Proinsulin is synthesized as a single chain, 110 amino acid (aa) preproprecursor that contains a 24 aa signal sequence and an 86 aa proinsulin. Following removal of the signal peptide, the proinsulin peptide undergoes further proteolysis to generate mature insulin, a 51 aa disulfide-linked dimer that consists of a 30 aa B chain (aa 25 - 54) bound to a 21 aa A chain (aa 90 - 110). The 34 aa intervening peptide (aa 55 - 89) that connects the B and A chains is termed the C-peptide. Human proinsulin shares 84% and 80% aa sequence identity with rat and bovine proinsulin, respectively. Most of the sequence variation between species occurs in the region of the C-peptide. This peptide generates a structural conformation that allows for the correct formation of the intrachain disulphide bonds.
Insulin is a molecule that facilitates the cellular uptake of glucose. This is accomplished by regulating the appearance of membrane glucose transporters. Low insulin levels or lack of insulin are associated with type 2 and type 1 diabetes mellitus, respectively. These conditions are associated with an increased risk for microvascular complications such as retinopathy, nephropathy, and peripheral neuropathy.

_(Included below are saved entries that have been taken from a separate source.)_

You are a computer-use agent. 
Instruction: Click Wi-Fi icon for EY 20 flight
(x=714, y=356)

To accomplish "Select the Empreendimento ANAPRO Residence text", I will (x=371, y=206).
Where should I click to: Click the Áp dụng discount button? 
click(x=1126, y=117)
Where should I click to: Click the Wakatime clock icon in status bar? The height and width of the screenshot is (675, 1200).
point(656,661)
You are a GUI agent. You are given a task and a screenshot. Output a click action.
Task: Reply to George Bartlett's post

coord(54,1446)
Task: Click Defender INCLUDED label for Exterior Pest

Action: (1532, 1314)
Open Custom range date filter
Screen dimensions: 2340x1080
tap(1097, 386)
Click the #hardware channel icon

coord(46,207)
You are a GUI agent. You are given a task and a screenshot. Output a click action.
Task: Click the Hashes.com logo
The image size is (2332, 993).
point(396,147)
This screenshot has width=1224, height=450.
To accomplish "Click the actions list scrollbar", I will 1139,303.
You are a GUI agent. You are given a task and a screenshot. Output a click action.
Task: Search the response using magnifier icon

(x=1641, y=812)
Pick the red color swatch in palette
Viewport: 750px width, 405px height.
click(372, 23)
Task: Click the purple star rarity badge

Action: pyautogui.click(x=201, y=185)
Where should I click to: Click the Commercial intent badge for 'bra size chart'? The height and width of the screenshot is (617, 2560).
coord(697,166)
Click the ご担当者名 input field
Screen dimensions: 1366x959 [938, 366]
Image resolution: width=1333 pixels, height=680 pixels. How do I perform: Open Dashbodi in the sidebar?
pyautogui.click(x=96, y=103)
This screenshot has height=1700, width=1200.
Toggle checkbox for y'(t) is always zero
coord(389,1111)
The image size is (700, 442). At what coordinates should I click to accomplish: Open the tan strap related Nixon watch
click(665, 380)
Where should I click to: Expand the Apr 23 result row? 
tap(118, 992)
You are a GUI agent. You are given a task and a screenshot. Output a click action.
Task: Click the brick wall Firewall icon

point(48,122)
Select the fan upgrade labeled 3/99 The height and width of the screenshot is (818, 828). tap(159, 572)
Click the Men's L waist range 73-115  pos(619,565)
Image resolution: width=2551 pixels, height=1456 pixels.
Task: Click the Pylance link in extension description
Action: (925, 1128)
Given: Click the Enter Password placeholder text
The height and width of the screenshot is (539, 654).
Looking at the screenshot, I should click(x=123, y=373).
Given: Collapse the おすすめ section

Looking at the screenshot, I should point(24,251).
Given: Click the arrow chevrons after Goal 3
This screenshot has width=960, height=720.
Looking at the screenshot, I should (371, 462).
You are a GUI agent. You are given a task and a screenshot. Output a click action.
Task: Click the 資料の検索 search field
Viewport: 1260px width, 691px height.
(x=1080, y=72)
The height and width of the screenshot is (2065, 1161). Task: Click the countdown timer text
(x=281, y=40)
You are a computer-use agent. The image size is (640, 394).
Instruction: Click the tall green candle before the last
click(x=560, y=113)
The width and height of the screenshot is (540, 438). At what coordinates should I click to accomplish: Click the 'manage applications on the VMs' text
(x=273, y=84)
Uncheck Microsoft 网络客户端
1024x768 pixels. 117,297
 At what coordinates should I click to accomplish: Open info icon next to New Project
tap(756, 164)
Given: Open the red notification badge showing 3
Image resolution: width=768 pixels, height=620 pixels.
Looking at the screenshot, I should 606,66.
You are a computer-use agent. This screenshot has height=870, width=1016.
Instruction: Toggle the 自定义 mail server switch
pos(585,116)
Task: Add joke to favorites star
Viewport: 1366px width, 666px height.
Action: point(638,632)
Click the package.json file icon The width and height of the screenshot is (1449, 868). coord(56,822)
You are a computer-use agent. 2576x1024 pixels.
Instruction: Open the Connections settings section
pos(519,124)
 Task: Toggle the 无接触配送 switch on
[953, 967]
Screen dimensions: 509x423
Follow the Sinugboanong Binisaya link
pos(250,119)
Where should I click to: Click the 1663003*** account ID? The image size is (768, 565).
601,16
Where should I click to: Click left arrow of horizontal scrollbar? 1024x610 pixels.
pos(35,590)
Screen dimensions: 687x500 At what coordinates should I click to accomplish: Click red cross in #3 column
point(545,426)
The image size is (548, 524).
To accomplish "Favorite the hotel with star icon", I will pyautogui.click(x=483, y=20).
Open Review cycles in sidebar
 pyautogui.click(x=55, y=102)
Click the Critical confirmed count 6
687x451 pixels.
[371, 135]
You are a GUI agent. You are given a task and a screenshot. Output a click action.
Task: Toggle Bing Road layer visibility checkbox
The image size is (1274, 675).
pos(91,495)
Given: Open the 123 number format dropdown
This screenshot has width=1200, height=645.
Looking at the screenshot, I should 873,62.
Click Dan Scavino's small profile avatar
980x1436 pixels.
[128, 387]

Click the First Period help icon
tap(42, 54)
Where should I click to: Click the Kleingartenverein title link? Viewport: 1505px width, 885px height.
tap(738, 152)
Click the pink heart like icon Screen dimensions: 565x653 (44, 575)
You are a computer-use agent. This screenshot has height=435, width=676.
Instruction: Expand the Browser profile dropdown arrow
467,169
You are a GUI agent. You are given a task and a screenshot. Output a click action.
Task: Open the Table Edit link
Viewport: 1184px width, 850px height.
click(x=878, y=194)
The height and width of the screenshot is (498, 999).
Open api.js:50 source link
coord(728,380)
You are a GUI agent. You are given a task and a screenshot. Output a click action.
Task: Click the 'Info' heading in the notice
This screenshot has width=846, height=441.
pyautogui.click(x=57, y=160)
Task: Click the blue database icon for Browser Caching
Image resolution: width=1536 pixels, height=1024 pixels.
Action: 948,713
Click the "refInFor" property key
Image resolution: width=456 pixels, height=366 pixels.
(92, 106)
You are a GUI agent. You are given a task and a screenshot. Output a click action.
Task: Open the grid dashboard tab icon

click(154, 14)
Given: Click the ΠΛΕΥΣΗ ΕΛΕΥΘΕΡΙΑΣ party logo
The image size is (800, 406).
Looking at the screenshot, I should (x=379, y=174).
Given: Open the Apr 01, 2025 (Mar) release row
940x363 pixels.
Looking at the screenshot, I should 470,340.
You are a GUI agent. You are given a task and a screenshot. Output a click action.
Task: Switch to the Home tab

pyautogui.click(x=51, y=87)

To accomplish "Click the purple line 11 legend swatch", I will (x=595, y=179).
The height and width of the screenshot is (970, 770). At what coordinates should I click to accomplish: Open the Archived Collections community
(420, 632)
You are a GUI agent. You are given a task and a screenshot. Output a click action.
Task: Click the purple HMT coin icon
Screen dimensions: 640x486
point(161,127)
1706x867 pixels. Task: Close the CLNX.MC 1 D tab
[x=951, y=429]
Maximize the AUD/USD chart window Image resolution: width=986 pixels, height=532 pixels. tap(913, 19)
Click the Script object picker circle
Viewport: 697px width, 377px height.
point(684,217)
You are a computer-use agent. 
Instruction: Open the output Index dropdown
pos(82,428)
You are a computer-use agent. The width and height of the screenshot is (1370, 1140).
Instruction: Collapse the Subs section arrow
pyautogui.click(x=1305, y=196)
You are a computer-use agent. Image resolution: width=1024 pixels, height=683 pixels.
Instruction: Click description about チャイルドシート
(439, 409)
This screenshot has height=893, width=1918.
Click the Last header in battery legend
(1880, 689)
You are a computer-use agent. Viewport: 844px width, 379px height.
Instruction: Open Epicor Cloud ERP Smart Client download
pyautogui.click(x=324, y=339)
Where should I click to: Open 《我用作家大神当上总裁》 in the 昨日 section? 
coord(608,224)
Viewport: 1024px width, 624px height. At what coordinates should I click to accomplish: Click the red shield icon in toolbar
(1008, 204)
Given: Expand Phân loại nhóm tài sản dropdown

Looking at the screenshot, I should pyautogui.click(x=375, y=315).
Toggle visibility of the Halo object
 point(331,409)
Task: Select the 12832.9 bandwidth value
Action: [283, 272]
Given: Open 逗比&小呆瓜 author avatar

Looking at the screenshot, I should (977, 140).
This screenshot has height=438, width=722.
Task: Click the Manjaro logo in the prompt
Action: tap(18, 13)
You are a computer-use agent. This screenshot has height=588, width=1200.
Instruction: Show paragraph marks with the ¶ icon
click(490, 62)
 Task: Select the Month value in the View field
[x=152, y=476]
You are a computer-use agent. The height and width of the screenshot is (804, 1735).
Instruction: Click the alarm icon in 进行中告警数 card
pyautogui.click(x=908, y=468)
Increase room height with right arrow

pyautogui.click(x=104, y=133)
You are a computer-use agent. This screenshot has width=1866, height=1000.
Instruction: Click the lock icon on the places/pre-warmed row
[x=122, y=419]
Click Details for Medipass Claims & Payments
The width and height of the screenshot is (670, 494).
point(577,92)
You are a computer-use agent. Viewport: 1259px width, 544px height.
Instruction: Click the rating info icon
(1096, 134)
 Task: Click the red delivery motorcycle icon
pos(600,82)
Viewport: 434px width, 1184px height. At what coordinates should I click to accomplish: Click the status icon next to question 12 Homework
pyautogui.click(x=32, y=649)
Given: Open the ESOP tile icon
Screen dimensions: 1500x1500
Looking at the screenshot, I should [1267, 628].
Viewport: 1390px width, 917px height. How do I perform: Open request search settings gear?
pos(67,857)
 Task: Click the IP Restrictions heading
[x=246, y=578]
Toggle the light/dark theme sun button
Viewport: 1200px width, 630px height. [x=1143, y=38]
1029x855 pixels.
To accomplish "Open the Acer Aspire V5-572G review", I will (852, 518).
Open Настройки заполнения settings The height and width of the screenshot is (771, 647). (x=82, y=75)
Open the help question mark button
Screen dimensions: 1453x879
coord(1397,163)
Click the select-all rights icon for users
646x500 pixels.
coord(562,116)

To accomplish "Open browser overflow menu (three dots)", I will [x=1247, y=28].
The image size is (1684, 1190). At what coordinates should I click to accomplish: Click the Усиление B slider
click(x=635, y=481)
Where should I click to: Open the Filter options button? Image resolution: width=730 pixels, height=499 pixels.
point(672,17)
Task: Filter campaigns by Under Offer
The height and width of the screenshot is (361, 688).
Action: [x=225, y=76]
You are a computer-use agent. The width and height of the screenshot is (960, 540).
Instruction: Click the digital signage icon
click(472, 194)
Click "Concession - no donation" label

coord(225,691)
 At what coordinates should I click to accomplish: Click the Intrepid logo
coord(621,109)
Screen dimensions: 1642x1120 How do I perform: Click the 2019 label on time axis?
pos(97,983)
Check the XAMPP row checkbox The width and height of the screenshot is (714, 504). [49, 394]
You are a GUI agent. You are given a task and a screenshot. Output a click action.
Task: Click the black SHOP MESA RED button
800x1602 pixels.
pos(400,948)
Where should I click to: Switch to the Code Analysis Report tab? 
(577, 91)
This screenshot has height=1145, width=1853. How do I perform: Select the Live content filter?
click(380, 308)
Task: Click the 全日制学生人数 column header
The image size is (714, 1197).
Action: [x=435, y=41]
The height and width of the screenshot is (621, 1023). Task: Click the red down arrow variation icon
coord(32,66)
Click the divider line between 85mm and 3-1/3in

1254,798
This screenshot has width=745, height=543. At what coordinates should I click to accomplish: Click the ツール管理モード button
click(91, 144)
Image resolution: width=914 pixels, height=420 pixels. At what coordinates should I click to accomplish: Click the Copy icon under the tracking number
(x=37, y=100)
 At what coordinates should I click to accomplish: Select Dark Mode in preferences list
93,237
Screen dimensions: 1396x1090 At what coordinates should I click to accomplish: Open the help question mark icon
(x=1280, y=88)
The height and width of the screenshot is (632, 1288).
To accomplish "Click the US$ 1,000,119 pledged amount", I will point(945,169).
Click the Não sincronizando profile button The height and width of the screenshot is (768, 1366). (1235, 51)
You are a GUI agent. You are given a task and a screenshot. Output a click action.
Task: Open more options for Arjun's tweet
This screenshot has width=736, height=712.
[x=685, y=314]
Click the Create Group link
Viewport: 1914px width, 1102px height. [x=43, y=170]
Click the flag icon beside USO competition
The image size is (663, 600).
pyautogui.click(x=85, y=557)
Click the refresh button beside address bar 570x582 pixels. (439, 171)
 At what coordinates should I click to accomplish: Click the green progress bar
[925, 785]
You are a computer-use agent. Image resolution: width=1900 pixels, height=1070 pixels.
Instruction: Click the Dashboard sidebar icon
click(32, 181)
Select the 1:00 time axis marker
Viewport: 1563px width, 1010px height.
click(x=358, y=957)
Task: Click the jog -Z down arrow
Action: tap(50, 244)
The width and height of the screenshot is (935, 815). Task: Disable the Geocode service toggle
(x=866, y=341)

Proinsulin also circulates, but its physiological role is less well understood. It has approximately 25% of the activity of mature insulin, but it would seem unlikely to be a natural substitute for insulin. In type 2 diabetes, an elevated proinsulin-to-insulin ratio in the circulation is a well-known abnormality. This abnormality may represent either compromised proteolytic processing or a general inability to process increased levels of insulin precursor. Proinsulin will stimulate amylin secretion by beta-cells, and amyloid formation in pancreatic islets that promotes decreased beta-cell function. Studies also suggest that fasting serum proinsulin may be a better predictor of future type 2 diabetes than fasting insulin levels in obese children.